# Water Sprites out of control!



## Kain (Mar 13, 2003)

These guys are huge. Each plant is like a foot in diameter. When the plant is left floating, it grows two different types of leaves. The one above the water is long and spiky while the ones below are round and stubby. Check out how high above the water some of the leaves are! They're growing out of the back of my tank.

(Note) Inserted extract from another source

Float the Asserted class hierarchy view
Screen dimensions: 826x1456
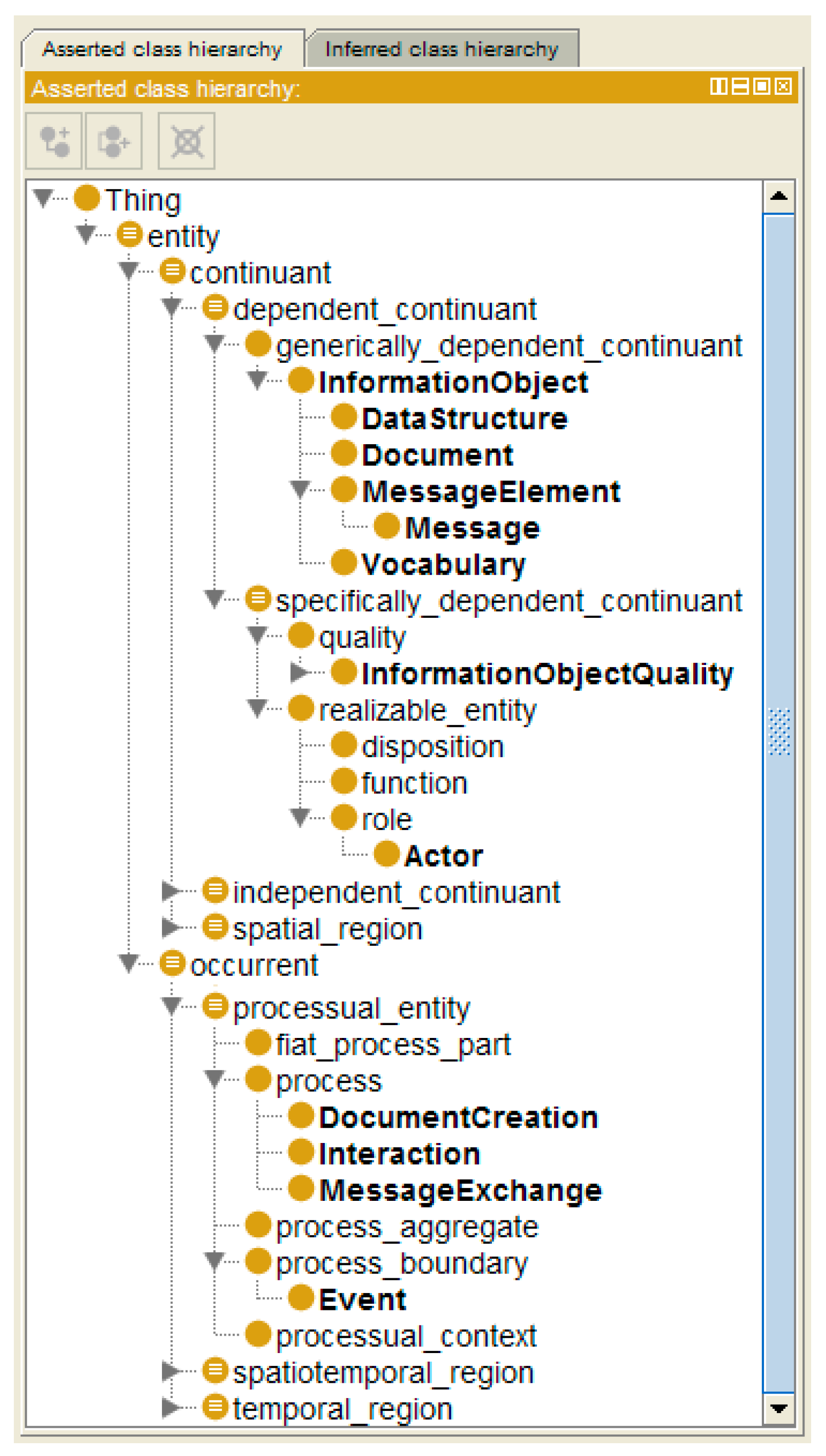[x=761, y=87]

Check out how high above the water some of the leaves are! They're growing out of the back of my tank.


----------



## Glooty-Us-Maximus (May 13, 2004)

God DAMN man thats awesome. Water sprites grow like weeds once they get some sun.
The ones you gave me are doing great.


----------



## Methuzela (Apr 27, 2004)

That looks so dope, bet tank maintenance is a bitch and ahalf tho. Can we get some pics of your p's in there, I bet they're dark as hell!


----------



## mashunter18 (Jan 2, 2004)

Nice looking plants you got there
















I have also noticed mine grow both kinds of leaves like yours also,but mine are buried in the substrate


----------



## illnino (Mar 6, 2004)

one of mine is starting to go crazy now, it grew atleast 6 or 7" in the past week


----------



## PsychoLes (Jan 8, 2004)

Thats freekin nutz! Must be hard to maintain!


----------



## 1piranhaman (Apr 21, 2004)

if it gets to out of control, send me some. pleaseeeeee


----------



## Nomorewifenagginboutfish (May 7, 2003)

1piranhaman said:


> if it gets to out of control, send me some. pleaseeeeee


 Send me some too....







That shiznit looks tight!!!


----------



## PsychoLes (Jan 8, 2004)

I want some!!


----------



## Husky_Jim (May 26, 2003)

...you can always trim them....


----------